T&D World Magazine

California Commission Approves Phase 1 of SCE’s Advanced Metering Infrastructure Development Program

The California Public Utilities Commission (CPUC) has approved Southern California Edison’s (SCE) initial development of a next-generation electric meter, the first of a potential three-phased program to investigate, test, and deploy an advanced metering infrastructure (AMI) for SCE’s 4.6 million customers.

Business requirements, technology feasibility, and cost/benefit analyses will be performed during the 18-month first phase. SCE has assembled an engineering team comprised of IBM, EnerNex and KEMA to help with the first phase and is also seeking input from providers of AMI technology.

The second phase will focus on final development activities, including field testing advanced metering solutions.

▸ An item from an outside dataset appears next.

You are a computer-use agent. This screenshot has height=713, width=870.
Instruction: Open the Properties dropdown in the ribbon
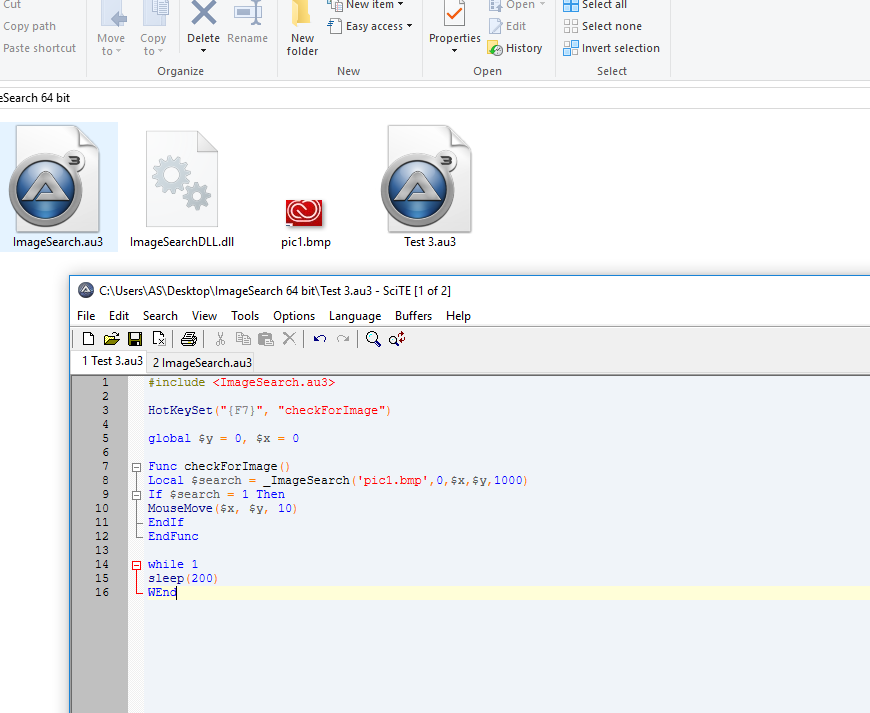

After successful completion of development and CPUC authorization, full deployment of the company’s AMI program could begin in late 2009. SCE estimates it could take about four years to replace current meters with advanced ones.

“We’re developing a system to take advantage of available technologies to better serve our customers over the long term,” said Lynda Ziegler, SCE vice president for customer programs and services. “We want a solution that won’t be obsolete in a matter of a few years.” An advanced metering infrastructure can reduce the costs of day-to-day utility operations, eliminate the need for employees to do work typically done manually in the field, provide real-time information on usage and pricing, communicate with “smart” devices such as thermostats and energy-management systems, continuously monitor service quality and distribution system performance, and provide customers with better information and service when they call with a problem.

“We want a meter that improves on the cost and performance of today’s solid-state meters,” said Paul De Martini, manager for SCE’s advanced metering program. “We want to be able to enable dynamic pricing and demand-response actions so that customers have more usage information, more pricing options, and more energy-management choices.”